The client contains the client application and tnsnames.ora file. It communicates to the database server over Oracle Net on port 1521. On the database server, a listener process is configured by way of the listener.ora file. The listener routes the incoming request to the target database instance (either dev11g or db01) and establishes the initial connection handshake between the database instance and client.

How to set up tnsnames.ora with Oracle 12c

You must provide the address or location of the database you’re trying to connect to. This information is often stored in the tnsnames.ora text file, which exists on the client you’re connecting from.

Note this “client” can be a user’s workstation, a web application server, or even another database server.

Here is a sample tnsnames.ora file that can be found in ORACLE_HOME_DIRECTORY/network/admin:

dev12c =
   (ADDRESS = (PROTOCOL = TCP)(HOST = orasvr01)(PORT = 1521))
   (SERVICE_NAME = dev12c)
db01 =
   (ADDRESS = (PROTOCOL = TCP)(HOST = orasvr02)(PORT = 1521))
   (SERVICE_NAME = db01)

This particular tnsnames.ora contains 2 TNS (Transport Network Substrate) aliases, one for dev12c and one for db01. When connecting to a database instance, you actually specify the TNS alias (not database name). The TNS alias can be any name (such as dev12c or something more generic like dev or trainingdb). That flexibility means you can have a generic alias and not hardcode the database name.

Under HOST you specify either the DNS host name or the IP address of the server containing the database instance. Again, try to avoid hardcoded values such as IP address and use DNS names if possible.

PORT is the port the server-side listener process is listening on.

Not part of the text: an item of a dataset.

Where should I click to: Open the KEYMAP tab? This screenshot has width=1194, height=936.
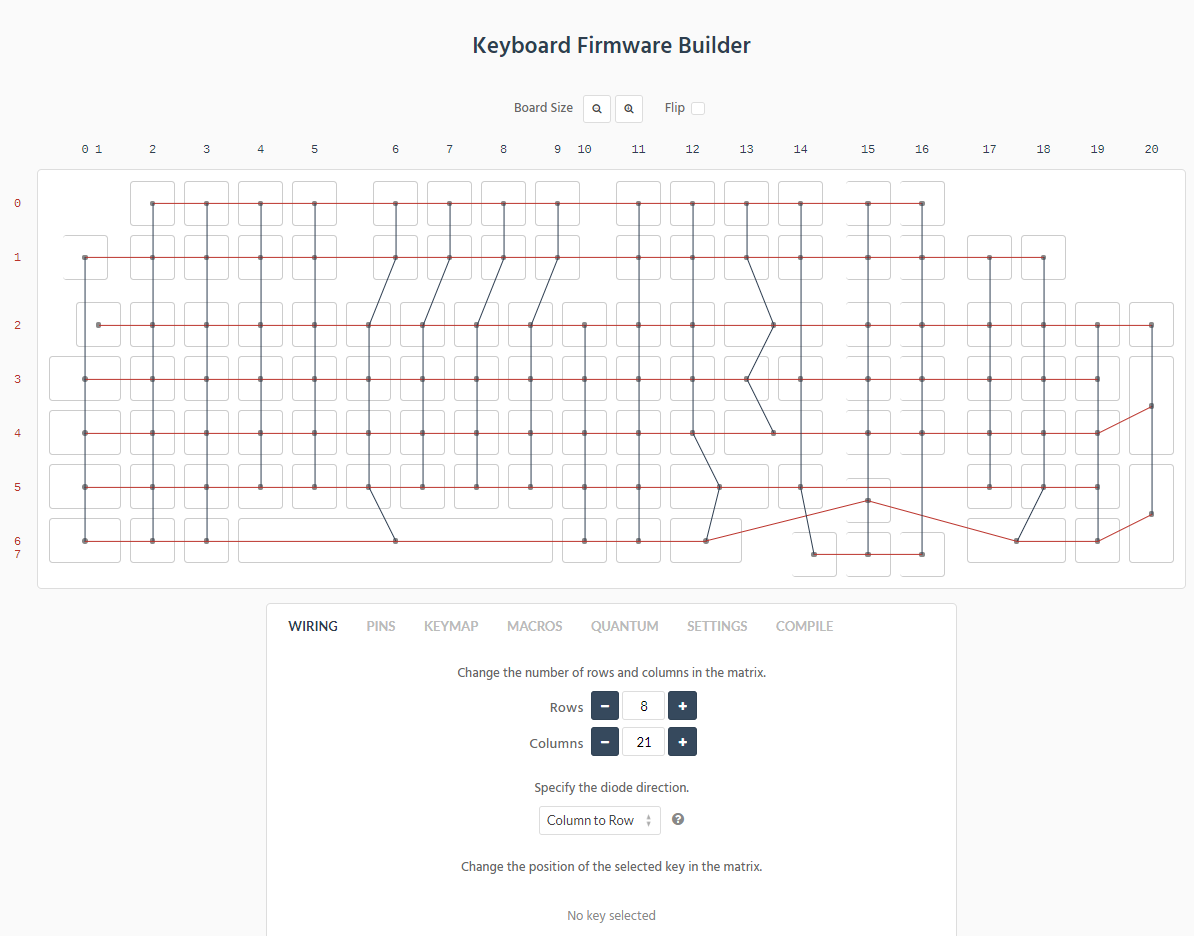point(451,626)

It’s also the port you connect across the network on for your OracleNet traffic (thus the firewalls must be open on that port).

SERVICE_NAME is the service name of the database instance you’re attempting to connect to. You can also use SID, although Oracle is promoting the use of SERVICE_NAME instead.

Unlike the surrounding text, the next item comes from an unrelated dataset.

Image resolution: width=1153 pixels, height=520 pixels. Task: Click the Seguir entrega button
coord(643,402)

The tnsnames.ora file is text based, and you can edit it by hand. After making changes, it’s not necessary to restart the database or listener process.

How to test the connection with Oracle 12c

The best way to test a connection is via the application, but that isn’t always possible. Preferably, you’re on the client tier and actually go through the same network path as the client applications

To execute a connectivity test, follow these steps to determine whether you can connect to the database instance:

  1. Go to the client tier.

  2. See whether Oracle client software such as SQL*Plus and tnsnames.ora is installed.

  3. Execute a sqlplus username@tns_alias, such as sqlplus mwhalen@dev12c.

  4. Enter the password to connect to the database.

Using the tnsping utility is an even faster method that doesn’t require a password. This utility connects over the network via the listener and establishes a handshake. It then terminates the connection and reports the results, which you see here:

$ tnsping dev12c
TNS Ping Utility for Linux: Version - Production on 19-MAY-2013 12:20:07
Copyright (c) 1997, 2013, Oracle. All rights reserved.
Used parameter files:
Used TNSNAMES adapter to resolve the alias
Attempting to contact (DESCRIPTION = (ADDRESS = (PROTOCOL = TCP)(HOST = 
localhost)(PORT = 1521)) (CONNECT_DATA = (SERVER = DEDICATED) (SERVICE_NAME = dev12c))) OK (20 msec)

Testing connections is a good verification step for the DBA. If problems occur, it lets you catch them first instead of relying on users to report them later.